##### DATA FOR THIS TASK #####

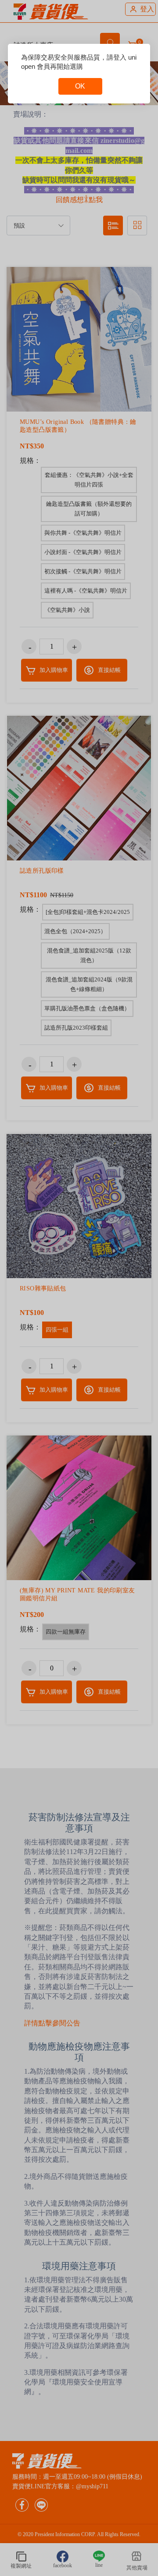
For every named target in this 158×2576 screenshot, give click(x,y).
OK (80, 86)
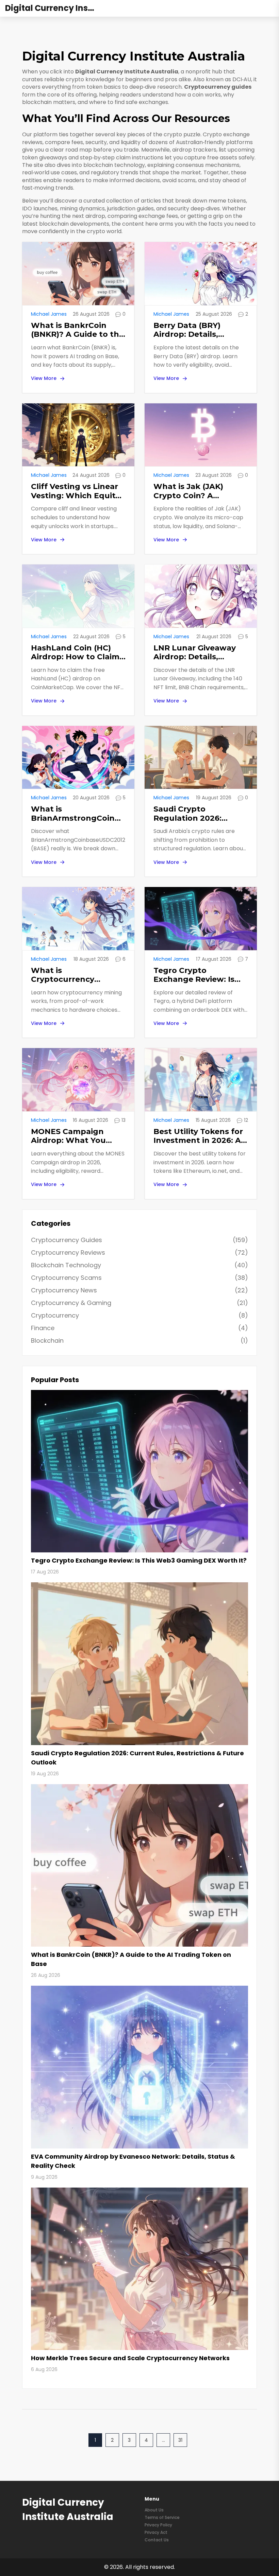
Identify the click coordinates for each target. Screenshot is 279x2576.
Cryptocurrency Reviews (139, 1252)
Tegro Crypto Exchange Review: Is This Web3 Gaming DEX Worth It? (200, 975)
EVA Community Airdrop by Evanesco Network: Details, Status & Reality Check (133, 2161)
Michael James (49, 314)
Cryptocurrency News (139, 1290)
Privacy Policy (158, 2525)
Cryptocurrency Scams (139, 1277)
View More (43, 378)
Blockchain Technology (139, 1265)
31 (180, 2440)
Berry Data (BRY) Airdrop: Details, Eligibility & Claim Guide (200, 330)
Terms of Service (162, 2517)
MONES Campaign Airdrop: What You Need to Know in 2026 (75, 1136)
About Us (154, 2510)
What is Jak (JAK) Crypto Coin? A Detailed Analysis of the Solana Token (193, 491)
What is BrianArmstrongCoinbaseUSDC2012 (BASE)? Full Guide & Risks (78, 814)
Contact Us (157, 2540)
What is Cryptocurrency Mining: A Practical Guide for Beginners (71, 975)
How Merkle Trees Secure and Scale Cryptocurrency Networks (130, 2358)
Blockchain (139, 1340)
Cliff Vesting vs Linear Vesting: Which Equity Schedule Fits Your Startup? (75, 491)
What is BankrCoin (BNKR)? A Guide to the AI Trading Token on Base (77, 330)
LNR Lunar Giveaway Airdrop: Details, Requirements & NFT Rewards (194, 653)
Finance (139, 1328)
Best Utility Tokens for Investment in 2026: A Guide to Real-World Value (198, 1136)
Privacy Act (156, 2532)
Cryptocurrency (139, 1315)
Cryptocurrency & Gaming (139, 1303)
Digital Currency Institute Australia (56, 8)
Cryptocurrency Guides (139, 1240)
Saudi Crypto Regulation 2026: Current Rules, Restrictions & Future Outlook (196, 814)
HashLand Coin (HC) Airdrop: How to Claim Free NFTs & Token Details (75, 653)
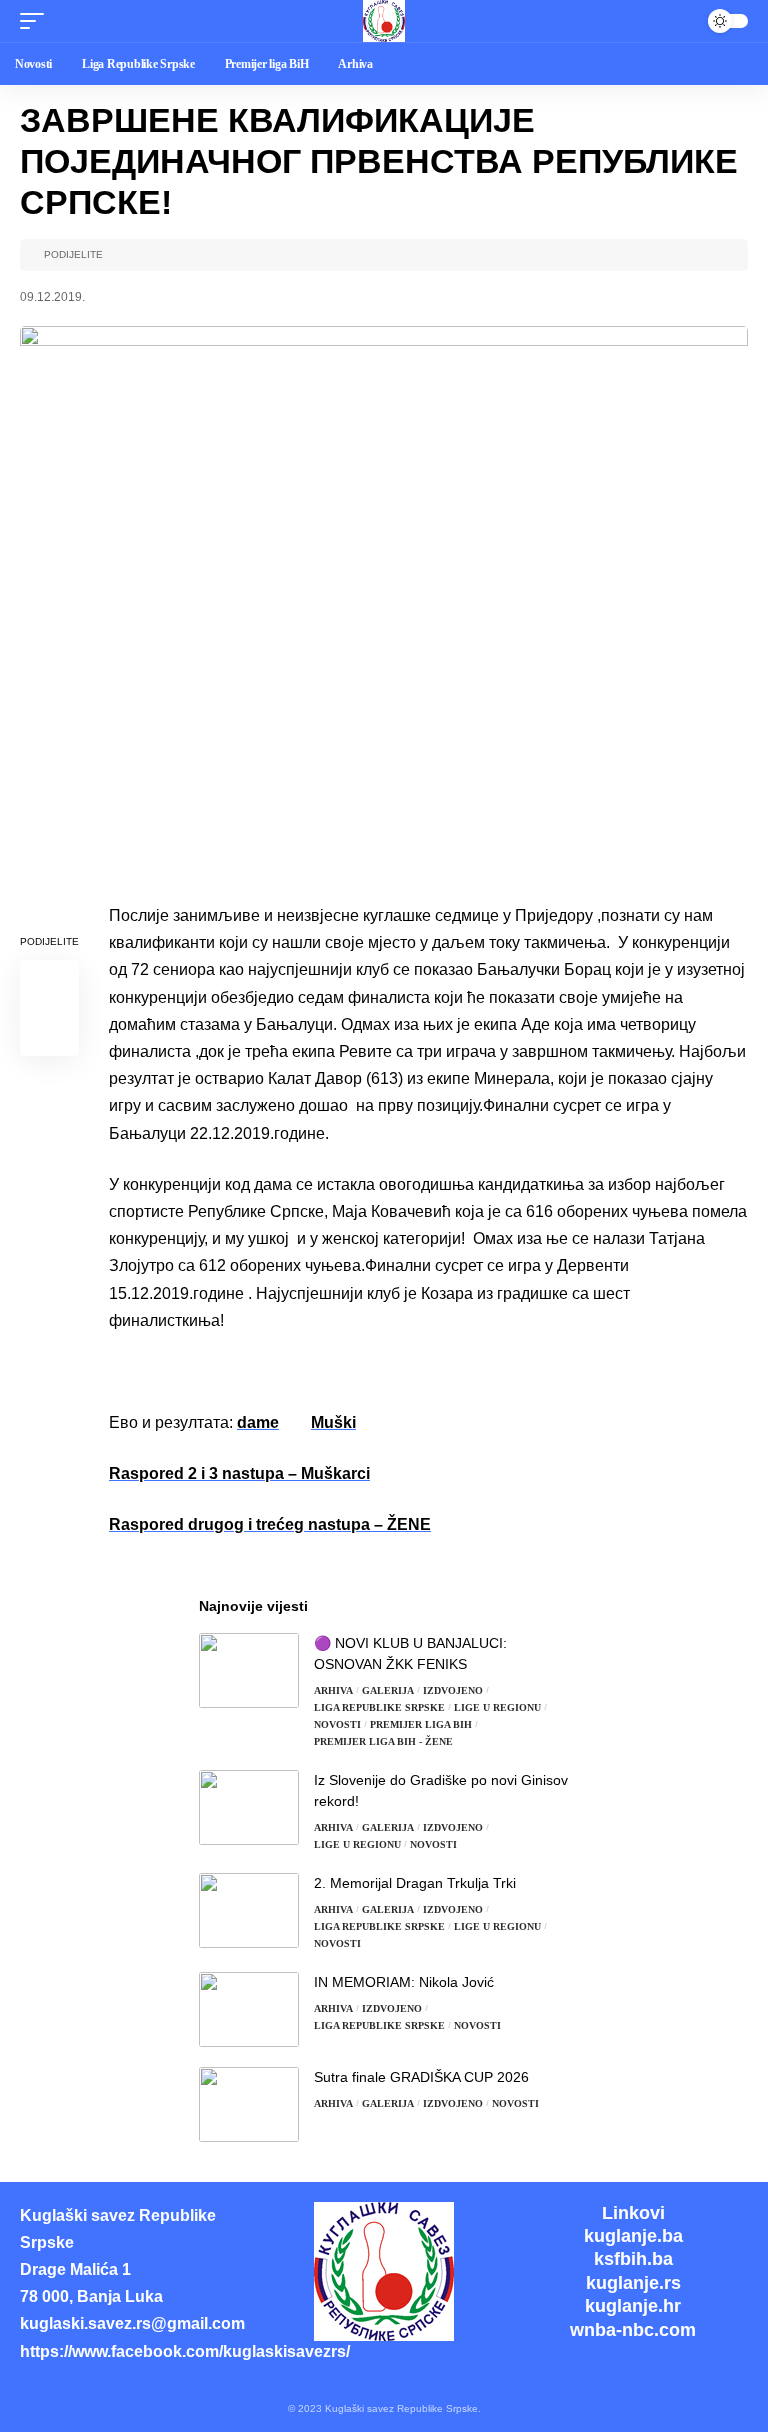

#####

### ACTIVITY:
Restate the material above word for word; pictures do not belong in the copy.

### YOUR RESPONSE:
For every named target in this 158×2576 screenshot, give click(x,y).
OK (80, 86)
Identify the click coordinates for each target. Screenshot is 279x2576.
Cryptocurrency Reviews (139, 1252)
Tegro Crypto Exchange Review: Is This Web3 Gaming DEX Worth It? (200, 975)
EVA Community Airdrop by Evanesco Network: Details, Status & Reality Check (133, 2161)
Michael James (49, 314)
Cryptocurrency News (139, 1290)
Privacy Policy (158, 2525)
Cryptocurrency Scams (139, 1277)
View More (43, 378)
Blockchain Technology (139, 1265)
31 (180, 2440)
Berry Data (BRY) Airdrop: Details, Eligibility & Claim Guide (200, 330)
Terms of Service (162, 2517)
MONES Campaign Airdrop: What You Need to Know in 2026 (75, 1136)
About Us (154, 2510)
What is Jak (JAK) Crypto Coin? A Detailed Analysis of the Solana Token (193, 491)
What is BrianArmstrongCoinbaseUSDC2012 (BASE)? Full Guide & Risks (78, 814)
Contact Us (157, 2540)
What is Cryptocurrency Mining: A Practical Guide for Beginners (71, 975)
How Merkle Trees Secure and Scale Cryptocurrency Networks (130, 2358)
Blockchain (139, 1340)
Cliff Vesting vs Linear Vesting: Which Equity Schedule Fits Your Startup? (75, 491)
What is BankrCoin (BNKR)? A Guide to the AI Trading Token on Base (77, 330)
LNR Lunar Giveaway Airdrop: Details, Requirements & NFT Rewards (194, 653)
Finance (139, 1328)
Best Utility Tokens for Investment in 2026: A Guide to Real-World Value (198, 1136)
Privacy Act (156, 2532)
Cryptocurrency (139, 1315)
Cryptocurrency & Gaming (139, 1303)
Digital Currency Institute Australia (56, 8)
Cryptocurrency Guides (139, 1240)
Saudi Crypto Regulation 2026: Current Rules, Restrictions & Future Outlook (196, 814)
HashLand Coin (HC) Airdrop: How to Claim Free NFTs & Token Details (75, 653)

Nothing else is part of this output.